C’est dans cette perspective que je me suis intéressé plus en détail à une proposition qui demeure pour l’instant très discrète dans la multitude des projets proposés autour du prestigieux bâtiment : celui de créer un musée de l’Esclavage, de la Colonisation et de l’Outre-mer.

Par son intitulé, le projet risque de ne pas dépasser les premières sélections. Pourtant, il présente le mérite d’offrir une belle occasion de réconcilier la France avec son héritage colonial. Parmi les guerres de mémoires les plus actives et rudes depuis plusieurs années, celle qui oppose les anciens colonialistes, colonisés, découvreurs, esclaves, marchands, harkis, etc. demeure probablement la plus enflammée et potentiellement explosive. Certains lui reprochent d’ailleurs la xénophobie latente de la société française ou encore les émeutes dans les banlieues.

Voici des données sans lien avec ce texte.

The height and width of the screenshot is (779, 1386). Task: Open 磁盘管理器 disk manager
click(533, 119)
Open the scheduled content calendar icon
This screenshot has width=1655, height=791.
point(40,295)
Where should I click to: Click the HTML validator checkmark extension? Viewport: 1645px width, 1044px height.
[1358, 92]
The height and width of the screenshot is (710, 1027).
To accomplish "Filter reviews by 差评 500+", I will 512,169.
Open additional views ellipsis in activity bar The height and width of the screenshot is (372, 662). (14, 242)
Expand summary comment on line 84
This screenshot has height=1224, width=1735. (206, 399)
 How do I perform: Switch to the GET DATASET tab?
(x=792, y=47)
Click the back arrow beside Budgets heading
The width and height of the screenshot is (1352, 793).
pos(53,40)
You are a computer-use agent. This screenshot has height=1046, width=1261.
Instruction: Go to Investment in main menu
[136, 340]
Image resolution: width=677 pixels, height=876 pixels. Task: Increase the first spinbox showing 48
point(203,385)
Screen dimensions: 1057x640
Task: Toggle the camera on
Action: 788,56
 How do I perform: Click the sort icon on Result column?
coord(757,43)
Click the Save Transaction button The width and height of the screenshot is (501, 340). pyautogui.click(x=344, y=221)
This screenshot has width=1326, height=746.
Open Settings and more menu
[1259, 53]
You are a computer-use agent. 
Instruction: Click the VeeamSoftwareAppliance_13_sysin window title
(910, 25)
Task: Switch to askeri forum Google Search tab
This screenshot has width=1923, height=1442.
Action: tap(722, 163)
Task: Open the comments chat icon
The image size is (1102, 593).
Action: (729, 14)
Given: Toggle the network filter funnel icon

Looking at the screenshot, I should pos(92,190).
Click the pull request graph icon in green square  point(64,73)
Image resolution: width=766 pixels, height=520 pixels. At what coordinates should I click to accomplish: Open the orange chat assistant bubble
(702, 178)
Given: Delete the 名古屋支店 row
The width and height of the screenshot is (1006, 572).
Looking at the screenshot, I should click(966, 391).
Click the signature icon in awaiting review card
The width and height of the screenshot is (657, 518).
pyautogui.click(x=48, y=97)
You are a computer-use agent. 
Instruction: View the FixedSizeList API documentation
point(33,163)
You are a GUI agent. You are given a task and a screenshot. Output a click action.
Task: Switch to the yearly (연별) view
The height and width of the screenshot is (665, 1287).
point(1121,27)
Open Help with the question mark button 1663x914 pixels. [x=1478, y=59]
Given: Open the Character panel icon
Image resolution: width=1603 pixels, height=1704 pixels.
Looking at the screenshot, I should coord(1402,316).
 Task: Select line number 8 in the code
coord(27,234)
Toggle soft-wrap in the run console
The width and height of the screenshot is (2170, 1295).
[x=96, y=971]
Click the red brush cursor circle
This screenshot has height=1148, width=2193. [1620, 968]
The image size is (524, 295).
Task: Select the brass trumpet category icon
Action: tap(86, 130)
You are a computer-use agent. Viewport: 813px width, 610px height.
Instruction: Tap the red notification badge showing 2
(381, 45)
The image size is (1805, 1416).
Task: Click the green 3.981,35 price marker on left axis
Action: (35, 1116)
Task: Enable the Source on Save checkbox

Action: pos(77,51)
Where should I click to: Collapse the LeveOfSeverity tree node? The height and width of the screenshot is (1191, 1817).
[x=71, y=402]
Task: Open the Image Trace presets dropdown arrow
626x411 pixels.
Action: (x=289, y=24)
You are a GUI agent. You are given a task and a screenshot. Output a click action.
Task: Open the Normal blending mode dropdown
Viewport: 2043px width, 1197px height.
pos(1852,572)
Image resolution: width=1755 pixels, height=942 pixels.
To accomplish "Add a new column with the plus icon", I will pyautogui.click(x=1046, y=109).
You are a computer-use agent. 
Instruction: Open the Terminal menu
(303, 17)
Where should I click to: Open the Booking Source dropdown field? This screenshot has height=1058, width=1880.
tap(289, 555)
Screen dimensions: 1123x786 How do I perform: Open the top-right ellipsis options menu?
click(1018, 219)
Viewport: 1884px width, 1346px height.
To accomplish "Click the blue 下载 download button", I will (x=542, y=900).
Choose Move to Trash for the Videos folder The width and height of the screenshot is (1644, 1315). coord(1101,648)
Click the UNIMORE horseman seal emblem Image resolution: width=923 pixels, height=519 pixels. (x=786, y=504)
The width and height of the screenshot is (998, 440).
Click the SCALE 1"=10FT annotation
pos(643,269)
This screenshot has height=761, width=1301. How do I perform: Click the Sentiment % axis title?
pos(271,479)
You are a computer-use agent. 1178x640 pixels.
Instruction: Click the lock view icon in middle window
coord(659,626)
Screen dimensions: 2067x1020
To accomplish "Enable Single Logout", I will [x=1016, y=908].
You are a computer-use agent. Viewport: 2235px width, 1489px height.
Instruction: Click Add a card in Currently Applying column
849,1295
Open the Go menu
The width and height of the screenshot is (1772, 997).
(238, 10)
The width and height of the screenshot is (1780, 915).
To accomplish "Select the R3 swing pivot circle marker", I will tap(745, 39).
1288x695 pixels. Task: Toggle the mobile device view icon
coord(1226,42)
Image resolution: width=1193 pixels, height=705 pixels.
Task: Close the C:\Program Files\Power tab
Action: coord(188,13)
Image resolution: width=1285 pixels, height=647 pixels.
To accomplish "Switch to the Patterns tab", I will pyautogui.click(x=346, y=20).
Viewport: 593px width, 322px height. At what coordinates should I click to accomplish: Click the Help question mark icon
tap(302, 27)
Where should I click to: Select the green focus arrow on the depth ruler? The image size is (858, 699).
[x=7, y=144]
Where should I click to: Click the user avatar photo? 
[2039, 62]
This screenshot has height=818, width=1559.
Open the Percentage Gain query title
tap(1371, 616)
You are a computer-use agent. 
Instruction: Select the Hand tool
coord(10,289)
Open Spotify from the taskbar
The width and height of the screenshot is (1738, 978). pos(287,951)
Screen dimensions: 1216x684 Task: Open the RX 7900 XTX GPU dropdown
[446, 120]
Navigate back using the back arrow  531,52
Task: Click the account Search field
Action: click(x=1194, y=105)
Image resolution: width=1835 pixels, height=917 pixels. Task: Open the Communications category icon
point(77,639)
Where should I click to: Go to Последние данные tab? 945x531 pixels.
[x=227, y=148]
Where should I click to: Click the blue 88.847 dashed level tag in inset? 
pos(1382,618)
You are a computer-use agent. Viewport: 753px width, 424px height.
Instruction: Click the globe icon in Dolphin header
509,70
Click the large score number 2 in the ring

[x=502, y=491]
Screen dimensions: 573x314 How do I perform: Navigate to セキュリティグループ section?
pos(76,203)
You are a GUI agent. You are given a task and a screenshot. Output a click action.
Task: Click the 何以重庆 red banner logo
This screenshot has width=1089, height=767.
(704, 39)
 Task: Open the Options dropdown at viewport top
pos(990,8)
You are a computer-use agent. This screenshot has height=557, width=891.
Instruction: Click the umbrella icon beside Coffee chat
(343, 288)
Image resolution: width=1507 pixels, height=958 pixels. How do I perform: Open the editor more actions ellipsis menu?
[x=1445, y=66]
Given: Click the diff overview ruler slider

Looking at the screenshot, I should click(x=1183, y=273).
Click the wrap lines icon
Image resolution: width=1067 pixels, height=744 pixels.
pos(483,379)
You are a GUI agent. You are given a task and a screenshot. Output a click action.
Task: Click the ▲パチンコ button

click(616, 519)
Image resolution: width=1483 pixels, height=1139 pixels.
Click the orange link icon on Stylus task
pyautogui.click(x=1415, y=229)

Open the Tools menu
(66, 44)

En soutenant un tel projet qui peut paraître initialement communautaire, et en l’inscrivant dans une perspective nationale symbolique (tant par le lieu que par le contenu), on peut imaginer que la France aurait ainsi contribué indirectement à éteindre plusieurs éventuels incendies par une initiative moins onéreuse qu’un « plan banlieues » trop vite tombé aux oubliettes de son échec.

 

Ainsi, un tel musée pourrait favoriser la rencontre de plusieurs sociétés, plusieurs époques, ou tout simplement plusieurs individus qui s’observent depuis des décennies dans l’incompréhension, les regards méfiants et avec une distance délimitée par les autoroutes qui séparent les quartiers. Le musée pourrait alors être le lieu de leur rencontre, voire de la réunion de leurs mémoires considérées à tort comme contradictoires. Ainsi, d’un projet communautaire, on accomplirait vraisemblablement un dessein républicain.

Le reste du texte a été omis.